While introducing her opening night film at the Urbanworld Film Festival this week, director Gina Prince-Bythewood says it has been a fight getting her latest movie, “Beyond the Lights” made.
The narrative feature, about a superstar singer who is on the edge until she meets an aspiring politician who encourages her to find herself, received a standing ovation last night – hopefully validating the struggle to breathe life into a project formerly titled “Blackbird” that she penned in 2007.
When learning about the movies I want to watch over the next few days, it appears that Urbanworld’s 2014 lineup demonstrates that the fighting spirit is very well alive, on the screen and behind it.
In almost every premise I read and every trailer I watch on this festival’s schedule, it seems like men and women all over the world are fighting – either for themselves or someone else. The festival’s short film program is among the most interesting and must-see screenings along these lines, such as Indian American filmmaker Puja Maewai’s “Jaya.” Shortlisted for a Student Academy Award, this narrative drama follows a young girl’s path to reclaim her identity after posing as a boy to survive gruesome gang life in Mumbai.
Like many film festivals, there are good movies in the lineup that either share a showtime or overlap one another by 30 minutes to an hour. This means attendees have to pick and choose since being in multiple theaters at once is impossible. The choice, however, is clear when a movie such as Charysse Tia Harper’s “12 Months” is on the schedule. Her documentary is about a Los Angeles man who rented his 3-bedroom home to a family of four who never met, at the price of $1 per month, giving them a chance to get back on their feet. My interest in Harper’s feature stems from it being one of those stories of ordinary people doing extraordinary things.
It ceases to surprise me that documentaries with strong lessons of bravery and hope for a brighter future -- or better yet – a promising now, are in full force at Urbanworld this weekend, considering that Laura Checkoway’s “Lucky” stands out among them. The movie’s synopsis piqued my interest but it’s the trailer that won me over, in high anticipation of this screening at AMC Theatres. “Lucky” follows a homeless mother who masks her pain in tattoos while yearning to overcome darkness. I’m especially drawn to Checkoway’s documentary because this is one of those movies where you're like “woah! I HAVE to see that shit!” All films should be like that.

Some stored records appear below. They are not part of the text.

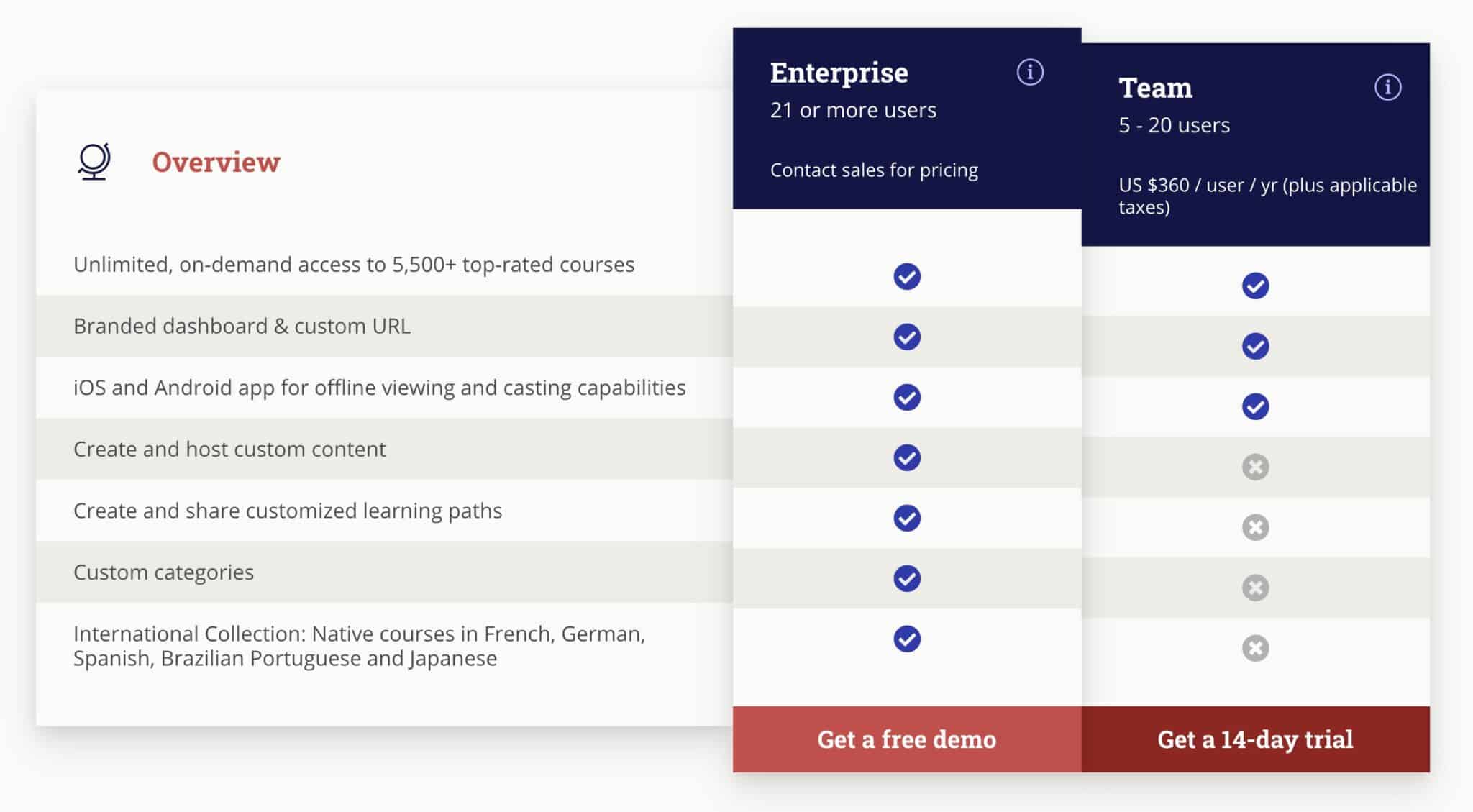The image size is (1473, 812).
Task: Expand Enterprise pricing details via info badge
Action: 1031,72
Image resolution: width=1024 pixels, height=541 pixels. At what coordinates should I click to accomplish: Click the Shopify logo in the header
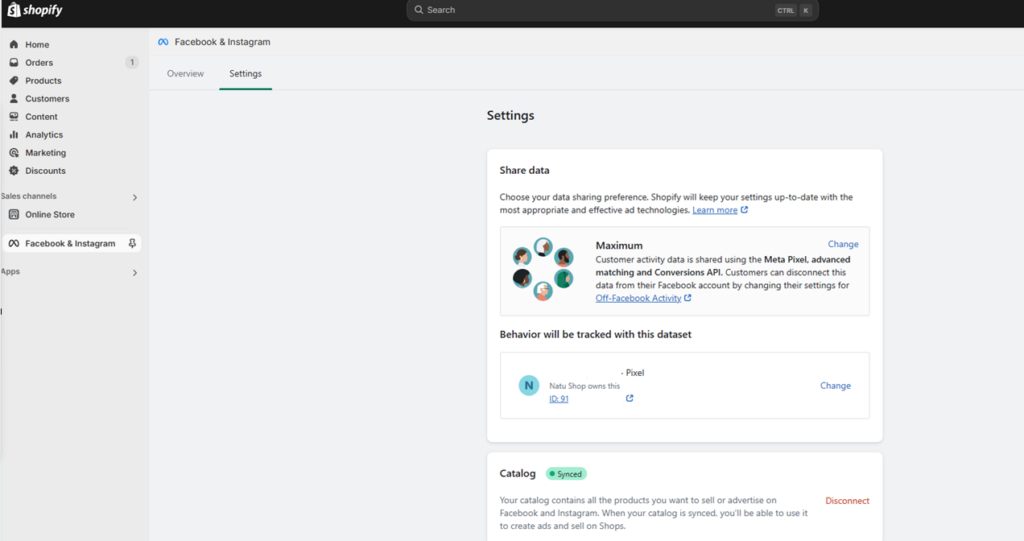pos(36,11)
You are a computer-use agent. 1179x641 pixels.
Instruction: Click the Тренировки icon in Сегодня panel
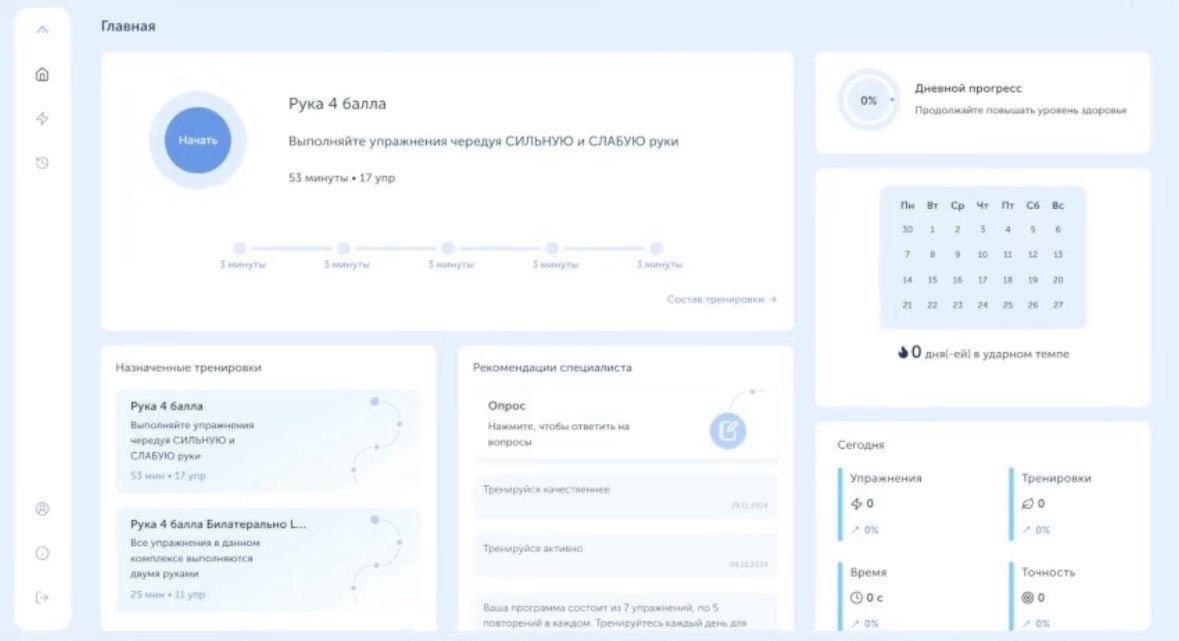point(1030,503)
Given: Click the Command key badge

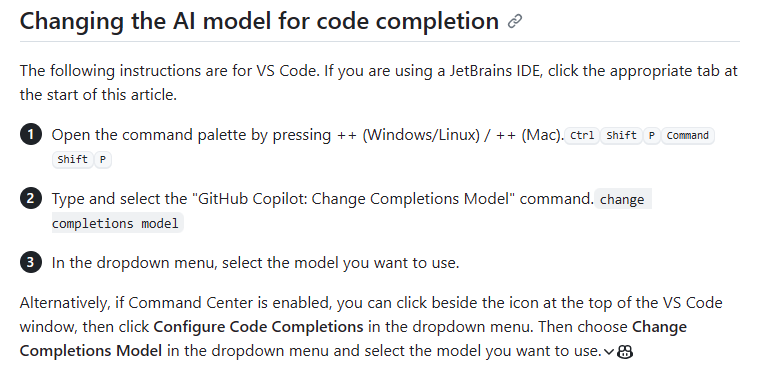Looking at the screenshot, I should (x=687, y=136).
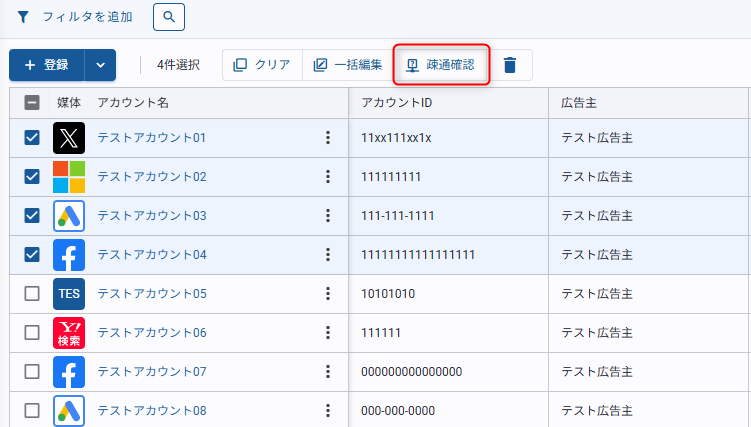Open the テストアカウント08 account link
Viewport: 751px width, 427px height.
pos(152,411)
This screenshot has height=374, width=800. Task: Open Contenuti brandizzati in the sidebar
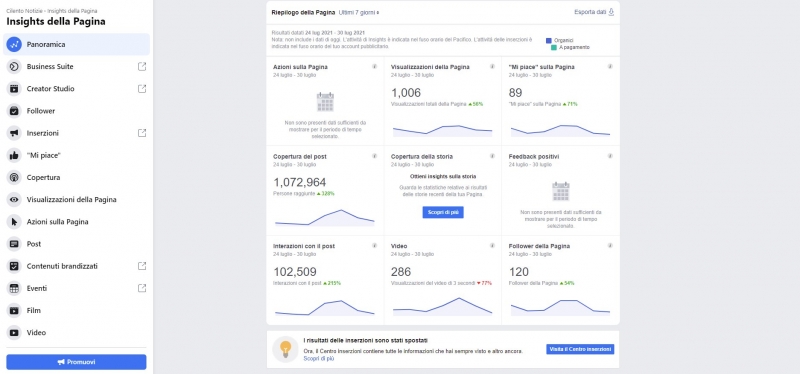pyautogui.click(x=77, y=266)
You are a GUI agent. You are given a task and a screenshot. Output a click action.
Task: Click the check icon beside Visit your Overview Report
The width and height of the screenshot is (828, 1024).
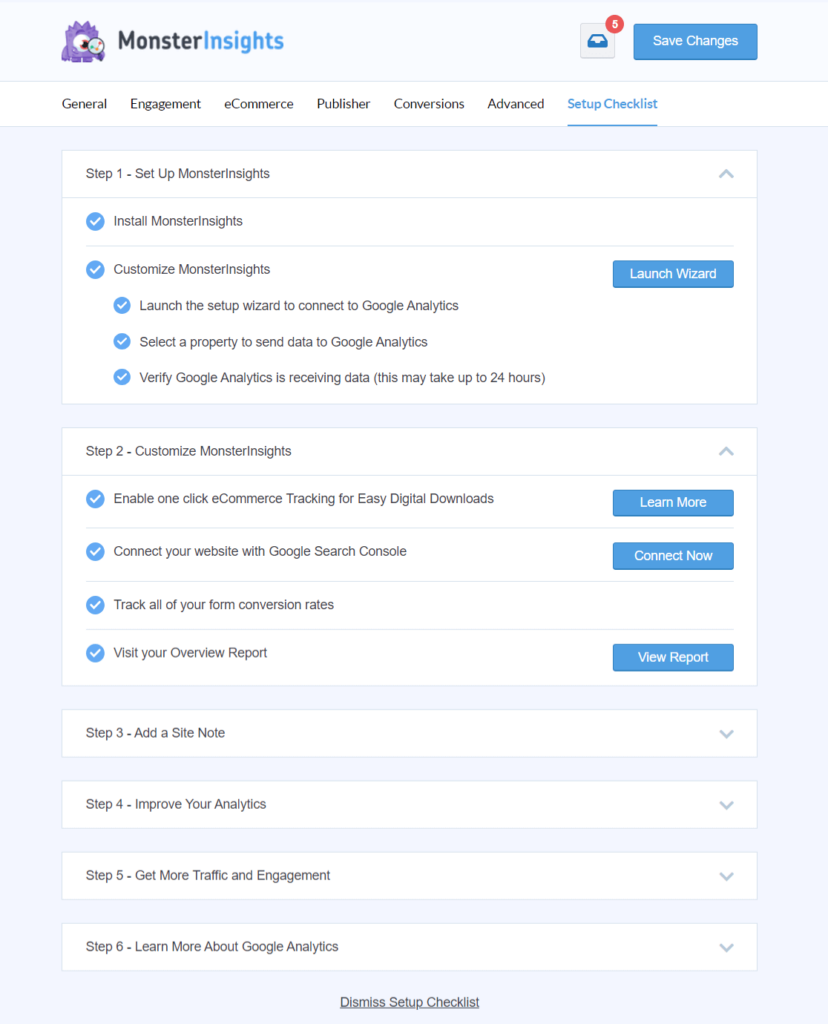(95, 653)
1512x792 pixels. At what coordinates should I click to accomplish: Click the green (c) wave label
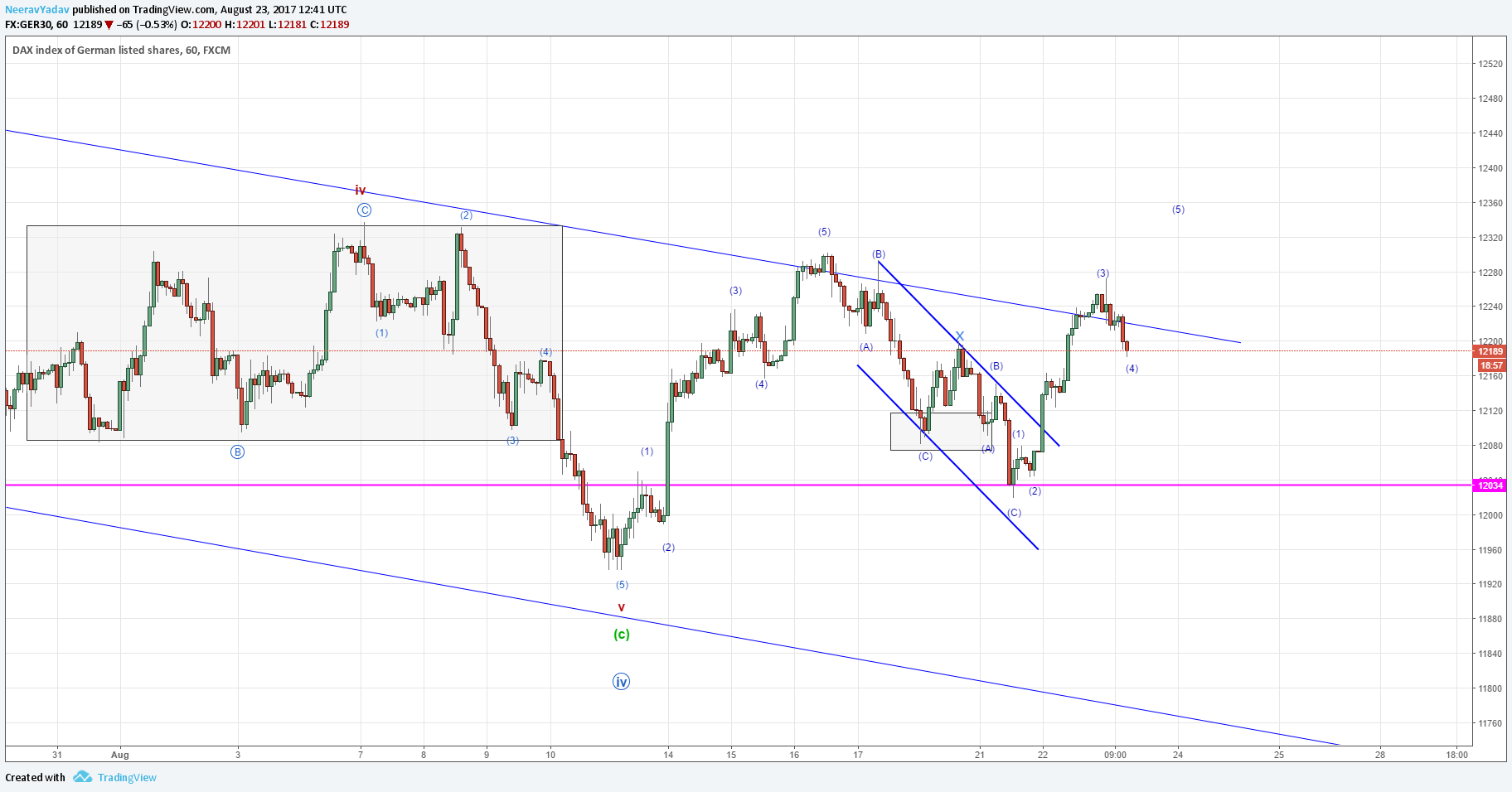[x=622, y=635]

The overall message I’m getting from the movies playing in this year’s Urbanworld lineup is that all hope is not lost if you believe in yourself enough to fight through hardships and seek out the possibility of something different; something greater than the unfortunate nature of the predicaments in which you find yourself, or others. We not only have the power to save ourselves from falling off of the edge, we possess an ability to show our communities that they can do the same. That is, without a doubt, the type of message I can get behind.
What mark do YOU want to leave on the world?